The school day is seven hours or longer everywhere I’ve worked, but I have yet to encounter a school year longer than about 180 days. I believe Georgia public school teachers are contracted for 190 days—180 teaching days and 10 professional development/planning days.

Teachers’ salaries remain fairly low when compared to those of other professionals. For the most part, they are not based on performance, but on years of experience, so there is little incentive to develop professionally. In addition, teachers are still teaching out of field too much of the time, particularly in the critical middle grades. To attain initial certification in Georgia, I had to take a test—the Teacher Candidate Test (TCT), which has since been replaced twice by other tests—the Praxis and the Georgia Assessments for the Certification of Educators (GACE). In addition to the test, I had to take a certain number and type of education courses. To be honest, I can’t remember anymore which were required in general and which were just required because of my major in English Education. Every five years, as my certificate comes up for renewal, I must provide evidence I have taken coursework amounting to 10 professional learning units or staff development units. This coursework doesn’t necessarily have to have anything to do with my subject area, and may have little to no relevance to professional growth at all. I suppose educational systems should get points for trying with professional development, but they’re not doing much to attract, keep, and train effective teachers. In fact, we have done very little to implement the seven recommendations made in the study—could it be that the group of people most shortchanged in the wake of A Nation of Risk are the teachers themselves?

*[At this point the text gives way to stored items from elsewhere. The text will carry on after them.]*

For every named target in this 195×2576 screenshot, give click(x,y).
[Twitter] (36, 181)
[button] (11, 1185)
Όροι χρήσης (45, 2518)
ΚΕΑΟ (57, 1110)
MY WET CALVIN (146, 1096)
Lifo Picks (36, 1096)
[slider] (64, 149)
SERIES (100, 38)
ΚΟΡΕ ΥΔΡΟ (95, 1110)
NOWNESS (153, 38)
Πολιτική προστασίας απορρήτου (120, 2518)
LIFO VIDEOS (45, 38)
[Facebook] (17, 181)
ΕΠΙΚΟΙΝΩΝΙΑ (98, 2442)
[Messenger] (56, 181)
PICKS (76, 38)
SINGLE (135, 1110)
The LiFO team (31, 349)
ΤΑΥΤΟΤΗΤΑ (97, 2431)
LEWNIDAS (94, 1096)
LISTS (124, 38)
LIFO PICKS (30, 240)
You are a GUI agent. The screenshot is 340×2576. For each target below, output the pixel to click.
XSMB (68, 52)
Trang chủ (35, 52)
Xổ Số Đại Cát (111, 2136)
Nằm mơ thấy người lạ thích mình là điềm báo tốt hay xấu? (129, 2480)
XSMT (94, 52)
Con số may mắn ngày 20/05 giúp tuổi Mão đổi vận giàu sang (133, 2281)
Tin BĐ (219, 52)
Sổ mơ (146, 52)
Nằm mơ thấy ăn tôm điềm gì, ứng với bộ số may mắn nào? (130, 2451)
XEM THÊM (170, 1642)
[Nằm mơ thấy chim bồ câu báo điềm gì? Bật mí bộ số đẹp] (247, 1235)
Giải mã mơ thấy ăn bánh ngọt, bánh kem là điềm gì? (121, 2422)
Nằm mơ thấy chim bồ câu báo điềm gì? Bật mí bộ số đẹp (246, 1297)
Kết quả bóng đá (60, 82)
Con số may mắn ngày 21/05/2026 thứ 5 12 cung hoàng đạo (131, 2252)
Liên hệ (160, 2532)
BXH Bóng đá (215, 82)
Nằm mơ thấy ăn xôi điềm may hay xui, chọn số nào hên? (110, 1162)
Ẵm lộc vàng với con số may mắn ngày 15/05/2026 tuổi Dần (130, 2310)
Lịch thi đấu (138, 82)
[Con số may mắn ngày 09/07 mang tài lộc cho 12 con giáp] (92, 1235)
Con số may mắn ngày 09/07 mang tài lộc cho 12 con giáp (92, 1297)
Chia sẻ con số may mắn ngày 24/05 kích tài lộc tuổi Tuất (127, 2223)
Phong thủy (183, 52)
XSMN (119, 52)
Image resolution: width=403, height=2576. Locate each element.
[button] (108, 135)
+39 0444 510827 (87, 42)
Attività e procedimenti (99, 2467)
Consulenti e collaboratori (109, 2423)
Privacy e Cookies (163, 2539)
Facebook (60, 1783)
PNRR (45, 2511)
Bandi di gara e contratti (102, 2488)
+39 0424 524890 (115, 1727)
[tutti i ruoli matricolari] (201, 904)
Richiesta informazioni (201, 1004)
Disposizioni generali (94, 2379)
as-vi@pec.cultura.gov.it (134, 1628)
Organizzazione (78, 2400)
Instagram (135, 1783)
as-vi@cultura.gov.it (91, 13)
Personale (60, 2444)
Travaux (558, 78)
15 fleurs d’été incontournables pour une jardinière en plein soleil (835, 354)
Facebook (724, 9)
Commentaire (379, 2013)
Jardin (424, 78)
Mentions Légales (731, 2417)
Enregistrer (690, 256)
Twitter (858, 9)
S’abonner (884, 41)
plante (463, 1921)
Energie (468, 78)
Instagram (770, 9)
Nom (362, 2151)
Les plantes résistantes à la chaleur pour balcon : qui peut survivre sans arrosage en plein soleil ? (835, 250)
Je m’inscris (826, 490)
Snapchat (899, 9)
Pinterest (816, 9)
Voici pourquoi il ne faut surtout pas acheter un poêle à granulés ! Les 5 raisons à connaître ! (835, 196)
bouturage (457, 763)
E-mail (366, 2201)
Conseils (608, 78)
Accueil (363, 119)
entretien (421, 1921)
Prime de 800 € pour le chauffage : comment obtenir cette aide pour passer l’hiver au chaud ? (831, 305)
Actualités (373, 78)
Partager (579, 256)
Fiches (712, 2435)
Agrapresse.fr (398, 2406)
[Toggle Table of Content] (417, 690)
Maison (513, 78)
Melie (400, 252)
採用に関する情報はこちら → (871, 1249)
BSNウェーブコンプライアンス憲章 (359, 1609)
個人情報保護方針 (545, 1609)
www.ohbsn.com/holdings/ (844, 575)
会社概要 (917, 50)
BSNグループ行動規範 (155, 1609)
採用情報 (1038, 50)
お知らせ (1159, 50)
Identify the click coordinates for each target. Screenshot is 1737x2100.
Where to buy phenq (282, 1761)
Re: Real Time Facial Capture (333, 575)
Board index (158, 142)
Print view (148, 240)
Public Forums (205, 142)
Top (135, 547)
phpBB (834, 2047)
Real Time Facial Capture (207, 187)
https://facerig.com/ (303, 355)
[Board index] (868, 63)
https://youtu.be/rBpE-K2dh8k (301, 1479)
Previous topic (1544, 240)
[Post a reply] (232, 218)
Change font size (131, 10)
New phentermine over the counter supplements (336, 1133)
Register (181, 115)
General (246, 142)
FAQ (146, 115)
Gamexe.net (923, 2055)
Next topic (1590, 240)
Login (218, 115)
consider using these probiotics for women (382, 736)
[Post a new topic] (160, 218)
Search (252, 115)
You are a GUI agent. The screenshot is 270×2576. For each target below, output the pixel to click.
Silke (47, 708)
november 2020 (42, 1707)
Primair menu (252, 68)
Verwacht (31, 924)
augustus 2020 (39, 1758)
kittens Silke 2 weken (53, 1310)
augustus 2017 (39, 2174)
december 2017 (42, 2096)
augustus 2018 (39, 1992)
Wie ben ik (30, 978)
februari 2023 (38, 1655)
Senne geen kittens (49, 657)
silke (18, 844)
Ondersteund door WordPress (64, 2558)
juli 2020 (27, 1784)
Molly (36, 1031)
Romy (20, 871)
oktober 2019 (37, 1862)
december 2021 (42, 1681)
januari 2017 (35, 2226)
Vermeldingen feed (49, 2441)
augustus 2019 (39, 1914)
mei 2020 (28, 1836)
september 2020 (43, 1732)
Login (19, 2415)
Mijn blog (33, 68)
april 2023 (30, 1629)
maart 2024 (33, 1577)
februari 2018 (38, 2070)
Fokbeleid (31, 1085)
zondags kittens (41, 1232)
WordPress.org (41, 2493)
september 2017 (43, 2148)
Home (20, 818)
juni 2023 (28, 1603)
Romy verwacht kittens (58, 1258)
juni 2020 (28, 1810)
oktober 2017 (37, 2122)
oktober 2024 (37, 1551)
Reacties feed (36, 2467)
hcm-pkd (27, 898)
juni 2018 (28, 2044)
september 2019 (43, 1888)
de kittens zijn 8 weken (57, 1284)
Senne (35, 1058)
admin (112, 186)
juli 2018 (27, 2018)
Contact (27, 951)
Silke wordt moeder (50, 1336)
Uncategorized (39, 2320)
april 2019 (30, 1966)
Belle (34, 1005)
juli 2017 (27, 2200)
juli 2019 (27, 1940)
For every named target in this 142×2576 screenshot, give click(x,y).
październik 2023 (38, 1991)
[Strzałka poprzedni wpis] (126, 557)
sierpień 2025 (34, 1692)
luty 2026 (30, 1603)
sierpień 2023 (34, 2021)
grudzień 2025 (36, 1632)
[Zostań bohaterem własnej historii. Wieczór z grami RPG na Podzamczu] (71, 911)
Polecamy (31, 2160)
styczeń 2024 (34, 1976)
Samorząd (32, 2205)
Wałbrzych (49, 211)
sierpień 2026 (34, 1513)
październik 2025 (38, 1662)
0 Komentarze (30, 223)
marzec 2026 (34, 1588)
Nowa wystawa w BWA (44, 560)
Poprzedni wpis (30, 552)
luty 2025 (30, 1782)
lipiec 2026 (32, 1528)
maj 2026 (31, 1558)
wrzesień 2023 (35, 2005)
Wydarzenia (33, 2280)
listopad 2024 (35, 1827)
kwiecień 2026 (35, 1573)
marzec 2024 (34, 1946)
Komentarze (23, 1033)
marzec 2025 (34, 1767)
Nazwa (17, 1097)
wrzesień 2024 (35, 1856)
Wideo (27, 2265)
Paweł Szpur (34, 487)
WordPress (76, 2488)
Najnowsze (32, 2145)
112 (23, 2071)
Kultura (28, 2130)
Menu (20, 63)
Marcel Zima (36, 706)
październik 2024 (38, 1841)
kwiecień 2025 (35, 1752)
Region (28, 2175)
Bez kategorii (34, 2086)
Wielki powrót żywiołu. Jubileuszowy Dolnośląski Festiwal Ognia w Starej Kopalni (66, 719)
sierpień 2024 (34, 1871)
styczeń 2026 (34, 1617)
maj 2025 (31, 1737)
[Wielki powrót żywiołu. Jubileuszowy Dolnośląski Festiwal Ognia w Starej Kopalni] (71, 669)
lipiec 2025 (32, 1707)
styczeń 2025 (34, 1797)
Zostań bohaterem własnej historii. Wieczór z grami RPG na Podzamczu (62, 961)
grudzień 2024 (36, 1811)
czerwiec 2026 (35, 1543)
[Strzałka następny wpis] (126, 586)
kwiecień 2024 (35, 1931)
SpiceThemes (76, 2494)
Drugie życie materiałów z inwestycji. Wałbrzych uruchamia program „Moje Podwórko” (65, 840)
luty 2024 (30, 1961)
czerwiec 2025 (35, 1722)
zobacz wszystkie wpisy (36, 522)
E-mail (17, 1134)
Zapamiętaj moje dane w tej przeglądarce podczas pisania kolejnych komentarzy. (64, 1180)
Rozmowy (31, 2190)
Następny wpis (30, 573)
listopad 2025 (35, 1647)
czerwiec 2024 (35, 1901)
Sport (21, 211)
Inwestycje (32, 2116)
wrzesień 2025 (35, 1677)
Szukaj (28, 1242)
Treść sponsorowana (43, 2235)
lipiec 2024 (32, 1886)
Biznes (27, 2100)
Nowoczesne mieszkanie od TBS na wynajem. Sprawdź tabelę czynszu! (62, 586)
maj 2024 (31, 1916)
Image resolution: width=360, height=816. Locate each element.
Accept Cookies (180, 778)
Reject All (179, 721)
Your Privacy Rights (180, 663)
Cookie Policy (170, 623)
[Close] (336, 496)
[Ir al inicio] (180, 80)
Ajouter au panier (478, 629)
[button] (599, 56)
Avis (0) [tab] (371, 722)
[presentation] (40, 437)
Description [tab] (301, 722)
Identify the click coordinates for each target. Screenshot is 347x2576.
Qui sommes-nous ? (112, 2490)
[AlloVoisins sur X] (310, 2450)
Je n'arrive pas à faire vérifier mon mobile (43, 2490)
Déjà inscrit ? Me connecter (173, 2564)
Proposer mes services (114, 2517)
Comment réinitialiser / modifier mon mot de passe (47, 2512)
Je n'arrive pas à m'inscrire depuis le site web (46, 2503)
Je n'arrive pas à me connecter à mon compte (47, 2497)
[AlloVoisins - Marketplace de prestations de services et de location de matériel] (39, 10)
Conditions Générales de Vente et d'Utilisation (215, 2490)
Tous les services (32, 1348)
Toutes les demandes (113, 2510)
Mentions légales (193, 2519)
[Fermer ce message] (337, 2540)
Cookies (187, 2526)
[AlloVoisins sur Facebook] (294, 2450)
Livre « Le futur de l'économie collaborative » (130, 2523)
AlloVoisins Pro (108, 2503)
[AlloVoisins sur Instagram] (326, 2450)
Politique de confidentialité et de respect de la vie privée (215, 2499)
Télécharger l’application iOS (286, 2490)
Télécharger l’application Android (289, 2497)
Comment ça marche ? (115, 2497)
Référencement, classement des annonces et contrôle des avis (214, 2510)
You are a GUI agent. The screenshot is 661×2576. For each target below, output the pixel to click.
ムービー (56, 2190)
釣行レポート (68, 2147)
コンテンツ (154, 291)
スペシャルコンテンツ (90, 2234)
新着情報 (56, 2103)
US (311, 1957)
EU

As to the last, perhaps with NCLB, we have gone overboard. I do think the government should help fund schools because I don’t think they could fund themselves alone, and I agree with the report that the needs of certain student populations (and their civil rights) could not be met by local school boards alone . Also, I think more is done today to protect students with special needs or lower socioeconomic status and help ensure them a better shot at a good education. My two younger children are in special needs classes (one self-contained, one resource), and special education has come a very long way in the last 25 years, mostly through better education of both the teachers and the public and IDEA (Individuals with Disabilities Education Act).

Where do you think we need to go from here? What do you think would improve schools? How do you feel about our progress since A Nation at Risk?

Update, 4/23: Education Week plans to do a year-long series on the study—A Nation at Risk: 25 Years Later.

One thought on “A Nation at Risk”

  1. "improve schools?"

    If our medical schools were run by voodoo witch doctors, what kind of medical care do you think you'd be receiving? Do you think you'd get better care by pining for "better" doctors if they've all been educated by the same voodoo practitioners?

    This is the state of our education schools. People off the street have more common sense about education than the educational philosophers in our educational schools. Case in point: I grew up in an era when calculators were just beginning to appear on the market, and they were very expensive and did next to nothing. My parents and their friends — people with no college degrees — began to worry that if calculators were to appear in elementary schools the kids would grow up with lousy math skills. They were absolutely right. I see these mathematical cripples every day. Many of them are honor students. So who was, and still is, in favor calculator usage from kindergarten on up? "Experts in education", of course.

    When you go for a job interview all they're primarily interested in is your baby-sitting skills.

    If you're working, and you do a "lesson" that is little more than arts and crafts appropriate for first graders, you'll get a thumbs up for "engaging" everyone. (Of course they're engaged, it's easy, mindless, work)

    If you teach something serious and challenging, and some kids aren't interested (of course, it's not easy, mindless, work), then you'll be severely criticized.

    Then you get the blame for dumbed-down teaching.